--- Start Data shown ---

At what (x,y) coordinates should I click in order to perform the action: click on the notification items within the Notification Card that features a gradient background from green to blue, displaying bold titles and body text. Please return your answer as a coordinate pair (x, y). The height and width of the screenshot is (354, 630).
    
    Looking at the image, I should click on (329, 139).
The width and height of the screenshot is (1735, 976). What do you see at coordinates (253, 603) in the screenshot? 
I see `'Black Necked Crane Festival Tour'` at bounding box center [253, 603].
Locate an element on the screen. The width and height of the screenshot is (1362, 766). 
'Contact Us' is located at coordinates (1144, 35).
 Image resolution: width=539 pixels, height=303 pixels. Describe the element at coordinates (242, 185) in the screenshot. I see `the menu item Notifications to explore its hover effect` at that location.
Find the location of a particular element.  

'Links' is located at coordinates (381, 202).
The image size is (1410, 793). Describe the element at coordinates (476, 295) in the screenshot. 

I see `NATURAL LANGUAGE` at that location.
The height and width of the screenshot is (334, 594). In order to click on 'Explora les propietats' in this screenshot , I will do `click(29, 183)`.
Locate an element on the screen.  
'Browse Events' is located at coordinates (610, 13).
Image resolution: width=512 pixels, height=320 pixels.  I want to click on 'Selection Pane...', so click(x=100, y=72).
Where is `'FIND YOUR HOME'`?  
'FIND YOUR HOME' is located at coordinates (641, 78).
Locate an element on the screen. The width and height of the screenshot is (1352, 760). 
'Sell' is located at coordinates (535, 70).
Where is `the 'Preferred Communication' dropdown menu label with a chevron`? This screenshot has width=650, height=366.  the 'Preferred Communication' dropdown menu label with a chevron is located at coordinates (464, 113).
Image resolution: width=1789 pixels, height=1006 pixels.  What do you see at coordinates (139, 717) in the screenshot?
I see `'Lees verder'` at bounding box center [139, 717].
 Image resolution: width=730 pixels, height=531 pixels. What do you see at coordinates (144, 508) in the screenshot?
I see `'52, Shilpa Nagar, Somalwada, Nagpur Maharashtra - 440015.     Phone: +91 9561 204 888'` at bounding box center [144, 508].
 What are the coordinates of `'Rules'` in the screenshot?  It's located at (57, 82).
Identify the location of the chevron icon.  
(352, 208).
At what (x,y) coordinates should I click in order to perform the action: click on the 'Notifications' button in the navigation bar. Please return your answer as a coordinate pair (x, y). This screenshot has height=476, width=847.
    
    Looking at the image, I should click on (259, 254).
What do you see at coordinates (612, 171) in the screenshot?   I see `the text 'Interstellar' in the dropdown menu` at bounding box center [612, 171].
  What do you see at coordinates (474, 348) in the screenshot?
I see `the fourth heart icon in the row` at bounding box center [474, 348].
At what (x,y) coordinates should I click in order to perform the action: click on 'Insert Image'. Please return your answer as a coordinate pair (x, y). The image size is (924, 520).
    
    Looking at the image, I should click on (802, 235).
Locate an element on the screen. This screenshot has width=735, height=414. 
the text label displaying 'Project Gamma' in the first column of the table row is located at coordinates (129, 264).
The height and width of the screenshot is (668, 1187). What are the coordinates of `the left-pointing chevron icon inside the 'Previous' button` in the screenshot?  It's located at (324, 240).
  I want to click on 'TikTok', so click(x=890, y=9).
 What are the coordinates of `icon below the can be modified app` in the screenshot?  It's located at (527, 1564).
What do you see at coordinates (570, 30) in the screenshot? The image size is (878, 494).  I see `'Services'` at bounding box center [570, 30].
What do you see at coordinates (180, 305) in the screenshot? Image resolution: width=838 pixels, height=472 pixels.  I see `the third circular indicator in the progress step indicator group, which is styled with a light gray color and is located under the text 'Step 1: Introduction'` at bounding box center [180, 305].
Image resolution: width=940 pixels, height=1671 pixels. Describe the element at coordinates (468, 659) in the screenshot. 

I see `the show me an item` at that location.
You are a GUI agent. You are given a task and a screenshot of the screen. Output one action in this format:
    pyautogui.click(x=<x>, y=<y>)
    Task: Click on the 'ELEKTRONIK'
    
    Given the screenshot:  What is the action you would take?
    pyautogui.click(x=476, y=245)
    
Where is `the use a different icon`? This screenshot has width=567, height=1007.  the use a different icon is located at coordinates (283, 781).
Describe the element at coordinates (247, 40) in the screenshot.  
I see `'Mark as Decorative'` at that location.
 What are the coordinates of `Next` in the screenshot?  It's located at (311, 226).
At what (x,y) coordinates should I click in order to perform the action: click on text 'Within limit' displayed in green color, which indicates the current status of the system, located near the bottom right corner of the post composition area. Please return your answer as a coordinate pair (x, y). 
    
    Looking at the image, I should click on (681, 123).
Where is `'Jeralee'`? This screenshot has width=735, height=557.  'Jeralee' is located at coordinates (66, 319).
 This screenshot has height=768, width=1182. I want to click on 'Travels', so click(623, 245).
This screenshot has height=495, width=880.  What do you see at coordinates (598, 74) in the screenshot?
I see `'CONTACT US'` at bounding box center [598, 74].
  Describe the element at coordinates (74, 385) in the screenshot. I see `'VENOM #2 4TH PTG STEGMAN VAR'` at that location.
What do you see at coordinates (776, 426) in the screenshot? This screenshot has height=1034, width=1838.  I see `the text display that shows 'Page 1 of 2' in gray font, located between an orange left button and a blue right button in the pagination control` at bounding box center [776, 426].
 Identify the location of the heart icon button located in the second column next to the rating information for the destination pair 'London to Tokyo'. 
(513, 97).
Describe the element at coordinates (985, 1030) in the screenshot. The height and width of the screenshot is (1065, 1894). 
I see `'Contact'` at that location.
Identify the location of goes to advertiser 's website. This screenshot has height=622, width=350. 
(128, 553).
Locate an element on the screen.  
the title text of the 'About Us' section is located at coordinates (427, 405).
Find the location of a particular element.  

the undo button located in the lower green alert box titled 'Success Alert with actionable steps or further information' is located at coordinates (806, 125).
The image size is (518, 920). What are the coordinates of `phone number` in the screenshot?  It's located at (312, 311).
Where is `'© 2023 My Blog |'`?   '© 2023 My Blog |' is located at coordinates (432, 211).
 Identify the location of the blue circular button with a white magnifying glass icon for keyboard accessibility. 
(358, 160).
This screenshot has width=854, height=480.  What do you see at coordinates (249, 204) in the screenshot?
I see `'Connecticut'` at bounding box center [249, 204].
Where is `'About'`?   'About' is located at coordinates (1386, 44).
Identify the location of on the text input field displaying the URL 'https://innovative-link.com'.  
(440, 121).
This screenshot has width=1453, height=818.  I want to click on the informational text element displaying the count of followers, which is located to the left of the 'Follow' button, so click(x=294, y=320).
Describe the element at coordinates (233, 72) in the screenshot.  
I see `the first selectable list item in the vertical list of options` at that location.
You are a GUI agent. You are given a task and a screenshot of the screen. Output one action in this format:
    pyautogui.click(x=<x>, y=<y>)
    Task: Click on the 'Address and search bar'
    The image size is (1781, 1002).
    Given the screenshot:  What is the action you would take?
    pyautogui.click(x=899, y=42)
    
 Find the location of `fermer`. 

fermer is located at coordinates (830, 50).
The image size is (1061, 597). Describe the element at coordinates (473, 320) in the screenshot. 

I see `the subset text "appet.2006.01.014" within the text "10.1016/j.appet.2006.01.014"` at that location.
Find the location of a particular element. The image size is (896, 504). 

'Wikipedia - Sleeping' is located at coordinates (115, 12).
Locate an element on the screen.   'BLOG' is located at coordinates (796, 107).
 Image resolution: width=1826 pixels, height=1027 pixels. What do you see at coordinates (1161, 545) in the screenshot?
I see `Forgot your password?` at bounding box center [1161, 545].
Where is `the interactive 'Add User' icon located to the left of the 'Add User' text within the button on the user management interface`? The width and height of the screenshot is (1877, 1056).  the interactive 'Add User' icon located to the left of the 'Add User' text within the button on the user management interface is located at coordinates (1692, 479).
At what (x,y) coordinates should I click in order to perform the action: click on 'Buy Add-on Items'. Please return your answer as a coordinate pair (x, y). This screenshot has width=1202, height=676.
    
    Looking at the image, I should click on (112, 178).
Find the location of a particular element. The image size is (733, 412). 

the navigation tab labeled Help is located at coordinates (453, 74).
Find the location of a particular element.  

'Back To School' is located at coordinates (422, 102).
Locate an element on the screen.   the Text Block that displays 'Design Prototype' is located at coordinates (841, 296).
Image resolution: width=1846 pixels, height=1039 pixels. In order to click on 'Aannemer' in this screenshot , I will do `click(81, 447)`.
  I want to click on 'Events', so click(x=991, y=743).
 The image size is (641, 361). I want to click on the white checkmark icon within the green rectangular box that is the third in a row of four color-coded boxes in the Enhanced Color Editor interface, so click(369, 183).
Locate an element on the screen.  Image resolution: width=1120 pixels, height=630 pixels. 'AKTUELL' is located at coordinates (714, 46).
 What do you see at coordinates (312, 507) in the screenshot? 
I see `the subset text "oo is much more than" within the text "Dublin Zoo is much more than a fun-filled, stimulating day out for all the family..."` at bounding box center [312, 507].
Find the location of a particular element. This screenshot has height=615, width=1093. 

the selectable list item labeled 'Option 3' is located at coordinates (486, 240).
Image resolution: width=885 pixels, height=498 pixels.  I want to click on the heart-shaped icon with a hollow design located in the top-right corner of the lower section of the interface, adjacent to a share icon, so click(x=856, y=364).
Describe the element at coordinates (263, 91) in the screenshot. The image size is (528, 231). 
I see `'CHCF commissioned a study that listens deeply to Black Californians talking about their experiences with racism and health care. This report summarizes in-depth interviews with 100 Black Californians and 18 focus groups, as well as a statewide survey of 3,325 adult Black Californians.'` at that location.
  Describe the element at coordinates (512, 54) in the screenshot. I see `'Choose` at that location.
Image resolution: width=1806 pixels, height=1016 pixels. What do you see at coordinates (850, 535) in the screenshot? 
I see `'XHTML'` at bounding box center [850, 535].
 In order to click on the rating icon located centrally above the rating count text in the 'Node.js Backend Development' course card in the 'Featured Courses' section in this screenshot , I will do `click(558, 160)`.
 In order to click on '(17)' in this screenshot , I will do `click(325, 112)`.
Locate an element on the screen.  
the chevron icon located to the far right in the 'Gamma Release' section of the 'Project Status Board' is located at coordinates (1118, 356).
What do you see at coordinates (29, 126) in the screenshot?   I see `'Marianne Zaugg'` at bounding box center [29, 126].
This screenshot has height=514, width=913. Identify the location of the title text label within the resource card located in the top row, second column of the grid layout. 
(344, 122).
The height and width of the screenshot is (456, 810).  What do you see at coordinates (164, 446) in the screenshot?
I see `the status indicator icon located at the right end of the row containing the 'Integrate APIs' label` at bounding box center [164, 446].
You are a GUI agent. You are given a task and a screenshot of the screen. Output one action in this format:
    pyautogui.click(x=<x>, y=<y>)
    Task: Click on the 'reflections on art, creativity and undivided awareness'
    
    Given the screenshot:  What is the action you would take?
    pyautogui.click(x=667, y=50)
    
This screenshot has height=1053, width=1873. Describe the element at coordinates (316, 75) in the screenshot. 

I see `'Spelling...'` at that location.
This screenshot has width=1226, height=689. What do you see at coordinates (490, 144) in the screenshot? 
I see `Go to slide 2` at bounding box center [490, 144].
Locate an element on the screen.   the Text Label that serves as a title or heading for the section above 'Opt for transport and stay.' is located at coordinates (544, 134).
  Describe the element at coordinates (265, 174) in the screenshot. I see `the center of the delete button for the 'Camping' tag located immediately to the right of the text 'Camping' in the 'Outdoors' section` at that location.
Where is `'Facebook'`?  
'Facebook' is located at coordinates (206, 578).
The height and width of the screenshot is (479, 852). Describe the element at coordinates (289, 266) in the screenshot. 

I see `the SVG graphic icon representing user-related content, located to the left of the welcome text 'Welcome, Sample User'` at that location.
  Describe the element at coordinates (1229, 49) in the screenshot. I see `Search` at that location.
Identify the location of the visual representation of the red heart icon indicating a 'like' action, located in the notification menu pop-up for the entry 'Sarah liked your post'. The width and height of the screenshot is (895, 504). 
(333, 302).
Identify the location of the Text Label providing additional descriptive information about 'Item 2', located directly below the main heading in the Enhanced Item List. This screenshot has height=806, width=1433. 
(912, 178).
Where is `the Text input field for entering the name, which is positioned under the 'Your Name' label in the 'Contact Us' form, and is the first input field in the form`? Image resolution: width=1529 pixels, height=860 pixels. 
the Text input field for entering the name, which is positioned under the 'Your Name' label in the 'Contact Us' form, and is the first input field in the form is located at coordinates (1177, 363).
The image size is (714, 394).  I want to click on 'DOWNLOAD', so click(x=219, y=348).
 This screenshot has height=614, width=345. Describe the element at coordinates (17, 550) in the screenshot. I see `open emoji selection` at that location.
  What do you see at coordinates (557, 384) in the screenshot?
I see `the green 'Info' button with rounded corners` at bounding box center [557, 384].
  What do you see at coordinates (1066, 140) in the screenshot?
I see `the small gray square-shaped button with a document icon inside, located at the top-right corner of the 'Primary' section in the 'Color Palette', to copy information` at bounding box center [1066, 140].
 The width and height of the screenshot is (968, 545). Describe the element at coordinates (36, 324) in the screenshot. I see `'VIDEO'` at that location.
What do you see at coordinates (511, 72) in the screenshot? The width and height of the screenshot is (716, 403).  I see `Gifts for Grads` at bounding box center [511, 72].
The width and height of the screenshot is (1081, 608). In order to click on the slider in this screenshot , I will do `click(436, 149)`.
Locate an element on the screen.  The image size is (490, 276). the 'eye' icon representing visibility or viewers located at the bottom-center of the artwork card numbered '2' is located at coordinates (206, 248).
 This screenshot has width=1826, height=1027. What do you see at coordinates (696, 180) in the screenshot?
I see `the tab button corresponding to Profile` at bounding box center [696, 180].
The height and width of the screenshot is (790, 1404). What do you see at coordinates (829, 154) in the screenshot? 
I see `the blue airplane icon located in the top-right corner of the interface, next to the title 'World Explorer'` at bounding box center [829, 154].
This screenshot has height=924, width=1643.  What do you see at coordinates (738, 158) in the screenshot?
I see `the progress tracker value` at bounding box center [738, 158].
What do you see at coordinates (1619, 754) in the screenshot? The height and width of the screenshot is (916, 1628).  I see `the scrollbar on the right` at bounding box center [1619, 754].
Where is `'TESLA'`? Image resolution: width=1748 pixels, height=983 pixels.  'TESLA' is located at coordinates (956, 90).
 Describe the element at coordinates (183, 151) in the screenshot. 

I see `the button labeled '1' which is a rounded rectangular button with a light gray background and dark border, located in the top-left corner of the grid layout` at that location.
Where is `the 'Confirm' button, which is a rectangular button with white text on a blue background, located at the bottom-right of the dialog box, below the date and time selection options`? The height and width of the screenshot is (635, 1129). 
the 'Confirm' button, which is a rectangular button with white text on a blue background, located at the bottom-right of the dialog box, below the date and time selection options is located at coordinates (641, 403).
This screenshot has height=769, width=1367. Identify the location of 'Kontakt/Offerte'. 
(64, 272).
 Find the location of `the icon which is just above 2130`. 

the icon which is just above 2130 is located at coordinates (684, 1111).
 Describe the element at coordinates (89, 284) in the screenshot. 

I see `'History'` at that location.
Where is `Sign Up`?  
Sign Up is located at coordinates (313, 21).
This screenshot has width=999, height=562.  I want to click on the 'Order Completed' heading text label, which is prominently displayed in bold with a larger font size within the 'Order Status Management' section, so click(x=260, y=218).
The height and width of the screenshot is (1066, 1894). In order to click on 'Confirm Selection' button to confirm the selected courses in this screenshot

--- End Data shown ---

§ **Exercise aim**
In the records from the start through the line containing "coordinates (535, 70).", change every "Locate an element" to "Find an element" and leave the rest as it is. Give back only those lines.

§ **Solution to the exercise**
At what (x,y) coordinates should I click in order to perform the action: click on the notification items within the Notification Card that features a gradient background from green to blue, displaying bold titles and body text. Please return your answer as a coordinate pair (x, y). The height and width of the screenshot is (354, 630).
    
    Looking at the image, I should click on (329, 139).
The width and height of the screenshot is (1735, 976). What do you see at coordinates (253, 603) in the screenshot? 
I see `'Black Necked Crane Festival Tour'` at bounding box center [253, 603].
Find an element on the screen. The width and height of the screenshot is (1362, 766). 
'Contact Us' is located at coordinates (1144, 35).
 Image resolution: width=539 pixels, height=303 pixels. Describe the element at coordinates (242, 185) in the screenshot. I see `the menu item Notifications to explore its hover effect` at that location.
Find the location of a particular element.  

'Links' is located at coordinates (381, 202).
The image size is (1410, 793). Describe the element at coordinates (476, 295) in the screenshot. 

I see `NATURAL LANGUAGE` at that location.
The height and width of the screenshot is (334, 594). In order to click on 'Explora les propietats' in this screenshot , I will do `click(29, 183)`.
Find an element on the screen.  
'Browse Events' is located at coordinates (610, 13).
Image resolution: width=512 pixels, height=320 pixels.  I want to click on 'Selection Pane...', so click(x=100, y=72).
Where is `'FIND YOUR HOME'`?  
'FIND YOUR HOME' is located at coordinates (641, 78).
Find an element on the screen. The width and height of the screenshot is (1352, 760). 
'Sell' is located at coordinates (535, 70).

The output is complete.